Attorney: Group of school districts will ask Kansas Supreme Court to reopen funding case

By John Milburn, AP
Friday, January 8, 2010

Kansas school districts to reopen funding lawsuit

TOPEKA, Kan. — A legal dispute over the funding of Kansas public schools is heading back to court, challenging recent cuts in education spending by the state.

John Robb, an attorney for Schools for Fair Funding, said Thursday that he would file a request within 10 days with the Kansas Supreme Court to reopen a lawsuit over the funding of public school districts. The court ruled in 2006 that the state’s system for financing schools was unconstitutional.

Robb said districts across Kansas hoped to avoid litigation to pressure legislators to restore funds, but going to court was “the lesser of two evils.”

“It’s either use the court to enforce the constitution or hurt kids with further cuts,” he said.

The decision to seek further judicial review comes after the Wichita school board voted Monday to support new litigation. The decision raised the number of school districts supporting the case to 55, representing more than 141,000 Kansas students. Additional districts are considering joining the effort.

Robb said the coalition was broad geographically and demographically, representing the state’s largest district in Wichita to Cheylin with 131 students in northwest Kansas.

“We think the tent is big enough this time to represent all the districts in the state,” Robb said.

Funding for Kansas school districts has been reduced over the past year as the state has struggled with declining revenues caused by the lingering economic slowdown. Gov. Mark Parkinson and the Kansas Legislature have reduced total state aid to 2006 levels.

But Robb and the school districts maintain that those reductions fly in the face of the Kansas Supreme Court’s 2006 ruling, which forced the state to increase aid to public schools by close to $1 billion over four years.

Derrick Sontag, state director of Americans for Prosperity, a group that advocates for lower taxes, said schools have seen funding increase by “exorbitant amounts” since the 2003-04 school year, even with last year’s reductions.

State aid for the 2007-08 school year topped $3.1 billion — or $1 billion more than it was in 2003-04. It’s still $2.87 billion for the current school year.

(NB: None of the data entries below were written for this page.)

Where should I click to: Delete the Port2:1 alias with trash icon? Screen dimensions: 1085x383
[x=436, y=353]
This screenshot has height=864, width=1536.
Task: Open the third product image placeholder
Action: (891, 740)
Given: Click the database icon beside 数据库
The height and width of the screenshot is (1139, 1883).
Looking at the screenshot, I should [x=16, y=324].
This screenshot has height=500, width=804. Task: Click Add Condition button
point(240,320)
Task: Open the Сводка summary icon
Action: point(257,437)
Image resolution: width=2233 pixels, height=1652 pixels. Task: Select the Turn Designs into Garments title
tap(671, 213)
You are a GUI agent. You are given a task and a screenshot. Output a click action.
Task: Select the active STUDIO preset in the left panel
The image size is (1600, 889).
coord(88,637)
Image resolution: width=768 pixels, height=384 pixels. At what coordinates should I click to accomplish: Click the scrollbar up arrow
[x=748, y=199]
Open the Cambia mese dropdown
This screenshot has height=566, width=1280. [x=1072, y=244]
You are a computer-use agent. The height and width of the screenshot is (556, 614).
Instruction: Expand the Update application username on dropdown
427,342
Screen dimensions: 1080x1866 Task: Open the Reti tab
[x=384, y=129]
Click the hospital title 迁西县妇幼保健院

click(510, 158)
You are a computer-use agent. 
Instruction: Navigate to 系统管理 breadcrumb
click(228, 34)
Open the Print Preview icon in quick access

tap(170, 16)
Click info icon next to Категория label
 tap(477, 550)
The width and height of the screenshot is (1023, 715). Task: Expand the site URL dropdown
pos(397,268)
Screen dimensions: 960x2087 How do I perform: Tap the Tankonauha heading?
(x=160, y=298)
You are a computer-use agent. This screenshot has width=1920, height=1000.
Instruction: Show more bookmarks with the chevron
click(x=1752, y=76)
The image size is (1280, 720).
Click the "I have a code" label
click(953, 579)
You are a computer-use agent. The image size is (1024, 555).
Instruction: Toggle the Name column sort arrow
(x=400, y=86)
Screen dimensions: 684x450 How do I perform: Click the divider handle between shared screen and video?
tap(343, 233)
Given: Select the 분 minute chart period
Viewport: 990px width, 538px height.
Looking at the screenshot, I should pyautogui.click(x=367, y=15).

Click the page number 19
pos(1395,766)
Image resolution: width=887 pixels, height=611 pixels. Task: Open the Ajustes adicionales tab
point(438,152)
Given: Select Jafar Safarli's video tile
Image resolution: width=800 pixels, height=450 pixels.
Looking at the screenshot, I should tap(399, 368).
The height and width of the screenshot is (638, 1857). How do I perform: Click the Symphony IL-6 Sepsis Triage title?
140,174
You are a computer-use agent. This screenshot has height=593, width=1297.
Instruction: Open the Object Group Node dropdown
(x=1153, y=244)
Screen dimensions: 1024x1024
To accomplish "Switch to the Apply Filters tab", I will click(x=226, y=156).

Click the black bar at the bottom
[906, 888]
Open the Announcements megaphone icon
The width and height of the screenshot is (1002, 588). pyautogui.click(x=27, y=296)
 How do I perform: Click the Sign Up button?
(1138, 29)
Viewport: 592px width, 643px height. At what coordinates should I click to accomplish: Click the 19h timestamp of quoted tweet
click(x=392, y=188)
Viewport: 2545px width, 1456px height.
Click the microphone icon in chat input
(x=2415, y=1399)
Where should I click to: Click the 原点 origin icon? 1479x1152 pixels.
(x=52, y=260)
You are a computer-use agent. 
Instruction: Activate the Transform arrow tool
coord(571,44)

“Spending has drastically gone up,” Sontag said. “This is going to be a battle of getting the correct information out there to Kansans.”

However, Robb said legislators knew it would take new revenues to sustain the spending increases when approved in 2006, yet they continued to cut taxes. The shortfall prompting spending cuts were exacerbated by the bad economy, he said.

“This train wreck was coming the day they passed the reforms,” Robb said. “I find it a little disingenuous that they say there isn’t any money in the checkbook.”

Much of the new money went to programs aimed at boosting academic achievement of at-risk students, including minorities and those in poverty. However, school districts argue that they have been forced to eliminate some 3,700 positions in recent years because of budget cuts, many positions tied directly to student performance.

How quickly the case would get resolved is unclear.

The original lawsuit was filed in 1999 in Shawnee County District Court and took several years to go to trial and reach the Kansas Supreme Court. If the Supreme Court agrees to reopen the case, it could either decide to hear arguments itself or send the case to district court to gather evidence and hear from witnesses.

Robb said there is no precedent for the Kansas Supreme Court to reopen a case that it has dismissed. However, he said a similar situation arose in Arkansas where the court dismissed a school finance lawsuit only to reopen it when legislators reneged on a promise to increase funding.

“We don’t know what the timelines might be,” he said.

Topeka correspondent John Hanna contributed to this report.